6-Player Spades scales the partnership game up to its largest common form: six players split into three teams of two, sitting so each partner faces their teammate across a crowded table. Two full decks are shuffled together into a 104-card pack, and everyone is dealt a generous seventeen-card hand. Because two decks are in play, every card exists twice - There are two aces of spades, two of every rank - Which changes how tricks are won and how confidently you can count. The result is the loudest, busiest branch of the Spades family. With three teams chasing the same pot of tricks, the politics multiply: two partnerships will often find themselves informally cooperating to stop a third from running away with the game. Bidding runs higher to match the bigger hands, the trump suit is deep because there are twice as many spades, and a good memory for which of the paired cards have already appeared is worth its weight in points.
6-Hand at the table
| Object of the game | Team up with the partner across the table in a three-team game. Each hand your partnership bids and tries to make its combined total, and the first team to the target score wins. |
|---|---|
| Players | Six players in three fixed partnerships, partners seated across the table |
| Cards | Two standard decks shuffled together - 104 cards, seventeen to a hand |
| How you win the match | First partnership to reach the target score wins |
| Luck vs skill | High - Reading five other players and a doubled deck rewards sharp memory |
| Family | Table Sizes |
A hand of 6-Hand, step by step
Goal
Team up with the partner across the table in a three-team game. Each hand your partnership bids and tries to make its combined total, and the first team to the target score wins.
The six-handed deal
Two standard decks are shuffled together into 104 cards and dealt out seventeen to each of the six players. Every card appears twice, so there are two of every rank and suit in play.
Bidding
Starting left of the dealer, each of the six players bids the tricks they expect to win. You and your partner's bids combine into one team contract, exactly as in the four-player game.
Trumps & tricks
Spades are trump and must be broken before they can be led. The highest spade wins a trick, or the highest card of the led suit; when two identical cards appear, the one played first takes it.
Scoring
Each partnership scores ten points per trick bid when it makes its combined total, plus overtrick bags, minus ten per trick when set, with the usual 100-point penalty for every ten bags.
Where 6-Hand comes from
Six-handed Spades grew directly out of the game's social roots. As Spades spread through American communities as the card game for a full table, players who had more than four eager participants simply added a second deck and a third partnership rather than making anyone sit out.
The two-deck, six-player format became a fixture of large gatherings - Family reunions, cookouts, dorm lounges and community halls - Precisely because it keeps a big group playing together at one table.

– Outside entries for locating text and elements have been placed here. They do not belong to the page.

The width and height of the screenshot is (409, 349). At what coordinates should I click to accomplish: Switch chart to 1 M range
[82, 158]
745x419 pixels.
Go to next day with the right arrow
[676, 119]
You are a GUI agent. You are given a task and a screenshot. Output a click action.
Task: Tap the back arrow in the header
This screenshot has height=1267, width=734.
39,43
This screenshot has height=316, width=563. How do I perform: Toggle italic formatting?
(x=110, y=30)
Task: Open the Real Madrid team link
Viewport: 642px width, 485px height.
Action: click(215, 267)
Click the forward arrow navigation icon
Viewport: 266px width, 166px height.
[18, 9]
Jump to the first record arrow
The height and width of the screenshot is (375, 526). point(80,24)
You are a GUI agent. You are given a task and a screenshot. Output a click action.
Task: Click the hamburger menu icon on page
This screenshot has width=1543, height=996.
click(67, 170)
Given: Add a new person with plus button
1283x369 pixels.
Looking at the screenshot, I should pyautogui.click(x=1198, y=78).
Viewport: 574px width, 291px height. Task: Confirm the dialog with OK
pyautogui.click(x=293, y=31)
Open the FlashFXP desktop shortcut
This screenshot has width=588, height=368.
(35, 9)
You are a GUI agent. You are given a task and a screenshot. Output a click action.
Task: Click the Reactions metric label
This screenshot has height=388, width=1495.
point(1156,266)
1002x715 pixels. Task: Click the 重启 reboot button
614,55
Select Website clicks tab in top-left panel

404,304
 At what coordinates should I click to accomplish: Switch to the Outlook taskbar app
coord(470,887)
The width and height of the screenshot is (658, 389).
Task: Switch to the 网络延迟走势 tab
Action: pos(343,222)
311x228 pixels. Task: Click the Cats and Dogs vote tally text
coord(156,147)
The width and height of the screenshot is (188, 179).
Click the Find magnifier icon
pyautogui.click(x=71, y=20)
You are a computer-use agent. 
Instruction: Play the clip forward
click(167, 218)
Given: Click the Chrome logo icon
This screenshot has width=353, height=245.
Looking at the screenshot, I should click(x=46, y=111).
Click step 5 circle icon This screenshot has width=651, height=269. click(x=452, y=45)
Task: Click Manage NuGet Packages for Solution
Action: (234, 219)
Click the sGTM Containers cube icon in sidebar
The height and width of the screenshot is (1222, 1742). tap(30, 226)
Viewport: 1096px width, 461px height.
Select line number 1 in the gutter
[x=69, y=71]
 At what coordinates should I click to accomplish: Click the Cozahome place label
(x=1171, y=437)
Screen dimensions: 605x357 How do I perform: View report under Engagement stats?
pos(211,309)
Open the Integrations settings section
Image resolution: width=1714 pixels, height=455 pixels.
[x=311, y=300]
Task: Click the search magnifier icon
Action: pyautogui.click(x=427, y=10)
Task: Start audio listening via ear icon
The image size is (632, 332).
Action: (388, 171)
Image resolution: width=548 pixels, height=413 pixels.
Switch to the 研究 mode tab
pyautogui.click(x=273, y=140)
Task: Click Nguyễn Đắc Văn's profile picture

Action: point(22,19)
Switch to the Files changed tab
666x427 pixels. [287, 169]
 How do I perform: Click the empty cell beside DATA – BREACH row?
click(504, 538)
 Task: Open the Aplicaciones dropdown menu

The doubled deck and seventeen-card hands give it a busier, higher-scoring rhythm than the four-player game while preserving the same bidding and partnership heart.
Though it never became a formal tournament standard, six-handed Spades endures wherever the game is played as a communal event. It is the answer to the happy problem of too many people wanting to deal in, and for many players the loud, crowded six-player table is the definitive way to experience Spades.
Winning 6-Hand: bidding & play
♠ Table wisdom: Bid for a seventeen-card hand, not a thirteen-card one - The bigger hand and doubled deck mean your honours and length are worth more tricks, so scale your numbers up.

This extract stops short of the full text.